Case 3: Wheel bearing with optimized sealing system
When a new wheel bearing is developed for a specific car model one of the challenges is to optimize the life of the bearing, by using an optimized sealing system to keep contamination out and the lubricating grease inside, while minimizing the friction to help improve fuel efficiency and CO2 emission. Both engineers from the supplier and the carmaker work closely together to test the seal in house and in the field, under all possible operational conditions, to make sure that all required specifications are met. Copied wheel bearings that we find in the aftermarket often lack the design sophistication that is required for an optimal performance, leading to early failure in the field.
Summary of case studies
In the case of the tensioner pulley, the importance of proper plastic pulley design and the corresponding inertia of the system is demonstrated to avoid vibrations and resonance effects that would lead to early failure of the auxiliary or timing belt system. In the case of the taper roller bearing design for a transmission shaft, the critical chamfer of the TRB cup side face is described which should provide the optimal adjacent gear support, to avoid early failure. In the case of the seal for the wheel bearing hub unit, it is clearly explained that using wrong/imitation products can easily lead to early failure due to intrusion of contamination and/or bleeding out of lubricant.
Designing and developing a suitable automotive part is a meticulous multidisciplinary process involving both engineers and experts from the supplier as well as from the carmaker.
Copying the design for the aftermarket is not only about applying the same nominal dimensions, it is also about tolerances, material properties, surface treatment and proper mating parts. Therefore using OEM validated parts is the best warranty that they will perform according to the specifications required to assure the proper long lasting performance in the field.

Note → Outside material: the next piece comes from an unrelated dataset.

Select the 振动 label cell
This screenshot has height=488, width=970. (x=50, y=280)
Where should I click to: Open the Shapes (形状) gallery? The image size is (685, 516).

Koyo Bearings, a division of JTEKT Corporation, is a major developer and supplier of automotive bearings to the global automotive industry OEMs and aftermarket. The large range of OEM validated parts that are offered to the aftermarket are actually the same parts, from the same production processes as the ones that are originally supplied to the carmaker (as OEM parts) or the carmaker dealer network (as OES parts). The only difference is the marking and the special individual packing for distribution to the independent aftermarket.